On October 22, 2020, Tesla CEO and Chairman Elon Musk filed an amendment to his Schedule 13D with the United States Securities and Exchange Commission. In the amendment, Musk announced that he was terminates his agreement to purchase Twitter. Earlier this year, Musk had reached an agreement with Twitter to buy the social media platform for $26 billion. However, the deal was never finalized, and it is unclear whether Musk ever made a formal offer. Following Musk’s filing, Twitter’s Chairman tweeted that the platform would be pursuing legal action in order to see that the deal is completed. It is currently unclear whatTwitter’s legal options are, or whether the deal will ever be finalized. However, the situation provides an interesting glimpse into the potential power dynamics of social media acquisitions.
The Twitter Board is committed to closing the transaction on the price and terms agreed upon with Mr. Musk and plans to pursue legal action to enforce the merger agreement. We are confident we will prevail in the Delaware Court of Chancery.
— Bret Taylor (@btaylor) July 8, 2022
Twitter has hired Wachtell, Lipton, Rosen & Katz to provide its legal needs, according to a report from The Verge. Its founding partner, Martin Lipton, is credited with inventing the “shareholder rights plan” or “poison pill” defense that was initially used by Twitter to shutter Musk’s first attempt at a buyout.
This news comes as Twitter faces increased scrutiny from regulators and lawmakers over its handling of misinformation and abusive content on its platform. Wachtell Lipton is one of the most prominent law firms in the world and has represented some of the biggest companies in a variety of industries. It is perhaps best known for its work on mergers and acquisitions, but it also has a vast array of other practice areas including litigation, antitrust, intellectual property, and tax law. In hiring Wachtell Lipton, Twitter has signaled that it is prepared to fight back against its critics and defend its business model.

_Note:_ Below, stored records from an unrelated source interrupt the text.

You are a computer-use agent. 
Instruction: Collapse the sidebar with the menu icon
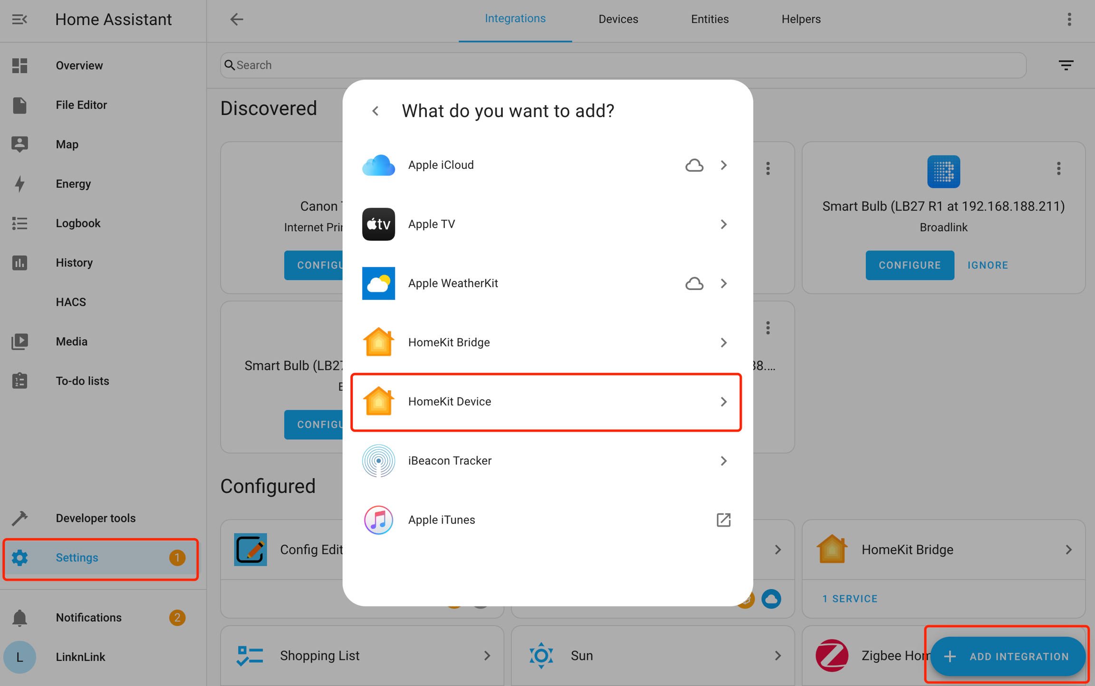point(19,19)
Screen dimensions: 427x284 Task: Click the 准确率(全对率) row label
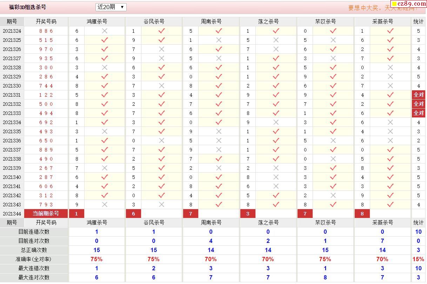pyautogui.click(x=34, y=259)
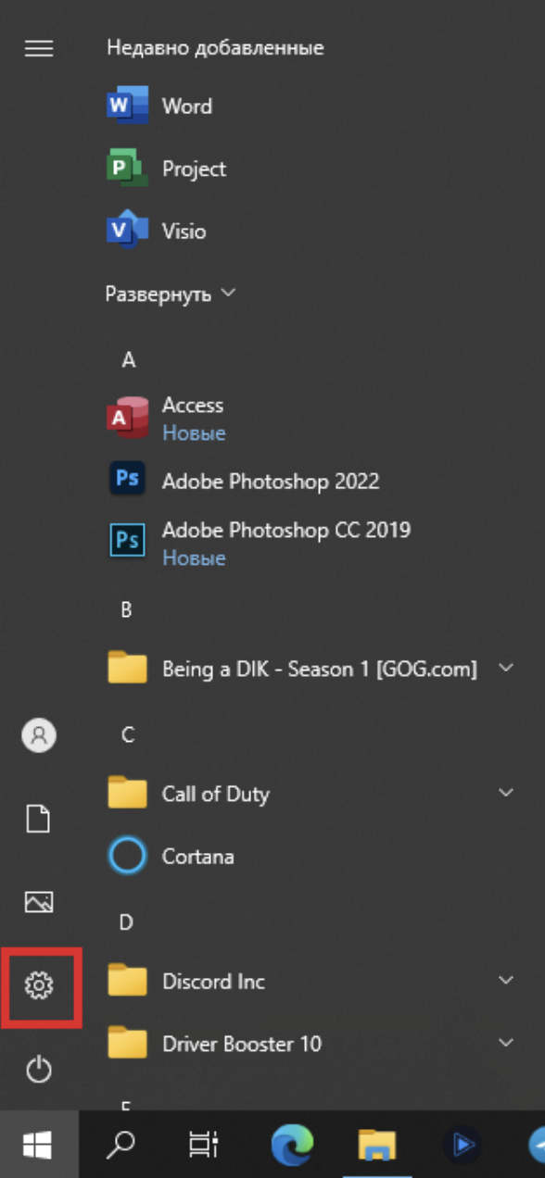Open Microsoft Edge on the taskbar
This screenshot has height=1178, width=545.
tap(292, 1145)
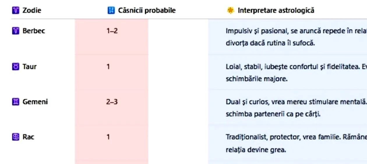Viewport: 367px width, 164px height.
Task: Click the marriages value 1 in Taur row
Action: (x=108, y=67)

When Tesla CEO Elon Musk announced that he was backing out of a deal to merge his company with SolarCity, he didn’t just walk away from the potential for a huge payday. He also put himself on the hook for a termination fee of approximately $1 billion. This fee was agreed upon at the start of the merger process, but it was meant to be paid only if Musk couldn’t come up with the $44 billion needed to finance the deal, or if events beyond his control prevented it from going through. Now that Musk has pulled out of the deal, he will have to pay the fee, which is likely to be a significant blow to Tesla’s finances. In addition, SolarCity is now free to pursue other merger partners, meaning that Tesla could lose out on a key part of its strategy for growth. As a result, Musk’s decision to back out of the deal may end up costing Tesla dearly.

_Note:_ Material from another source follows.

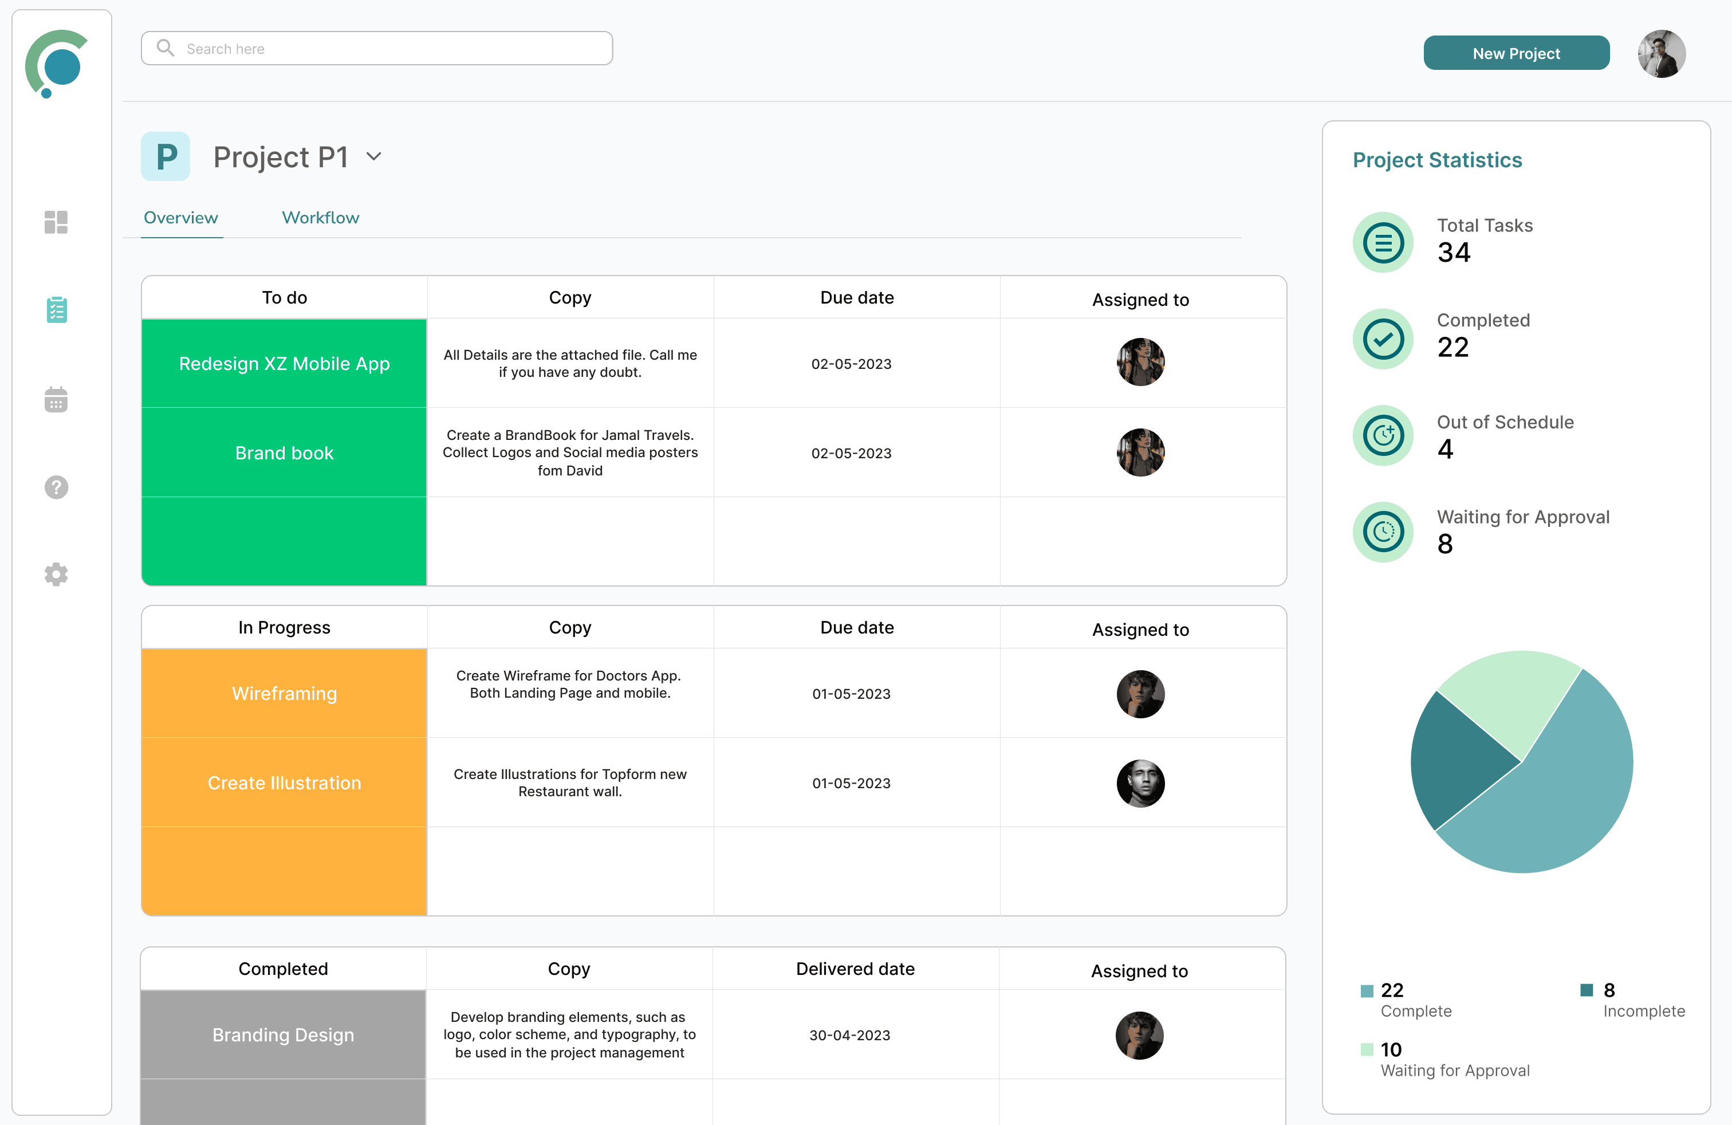Select the tasks clipboard icon in the sidebar
Image resolution: width=1732 pixels, height=1125 pixels.
click(56, 309)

It’s important to note that the $1 billion fee Musk would have to pay is only for monetary damages. This does not cover things like the cost of investigating the incident, any legal fees, or any potential punitive damages.

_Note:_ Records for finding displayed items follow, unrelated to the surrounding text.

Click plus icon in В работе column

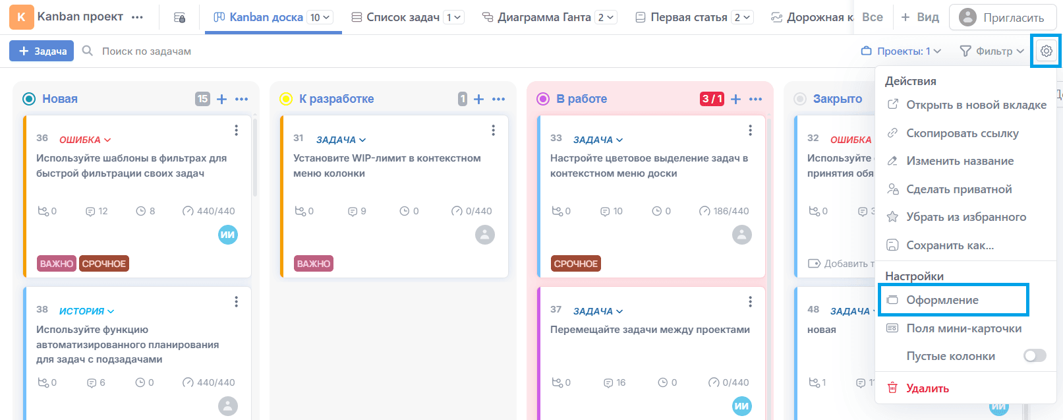pos(736,99)
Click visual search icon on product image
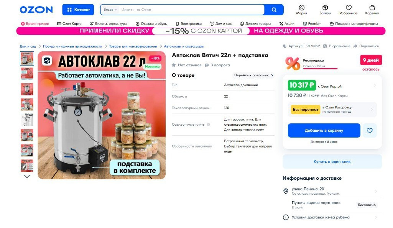The image size is (393, 228). (47, 61)
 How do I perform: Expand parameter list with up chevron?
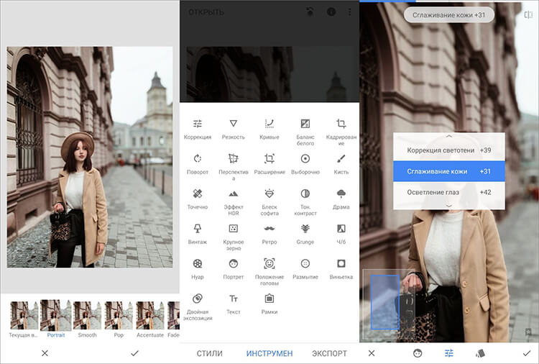point(449,135)
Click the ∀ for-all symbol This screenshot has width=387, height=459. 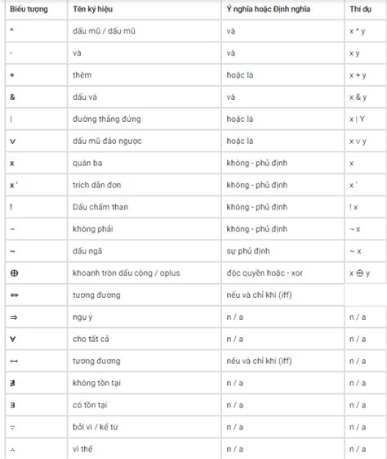[x=13, y=339]
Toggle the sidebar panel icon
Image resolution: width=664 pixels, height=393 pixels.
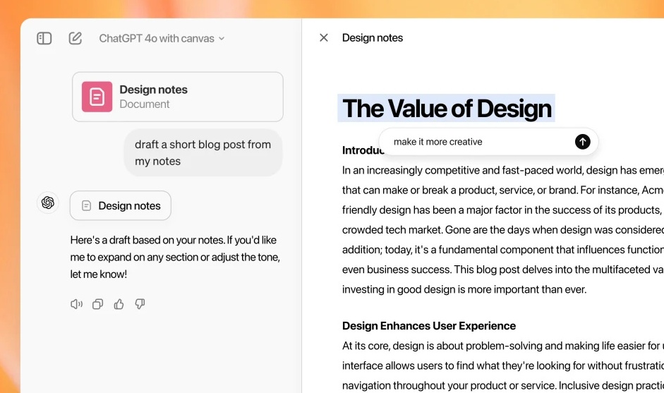click(x=44, y=38)
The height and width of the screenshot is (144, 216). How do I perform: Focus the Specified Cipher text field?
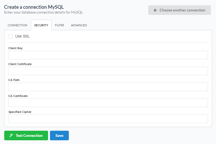pyautogui.click(x=108, y=119)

And yes it’s true that *monetary damages* are capped at $1 billion. But we’re talking about specific performance here, not monetary damages. If Musk is forced to buy the company, then the company has no need for monetary damages, or any kind of termination fee. pic.twitter.com/BnSSQJFyH7
— Felix Salmon (@felixsalmon) May 14, 2022
As Salmon points out, this could still end up being a very costly situation for Musk even if he does end up paying the fee.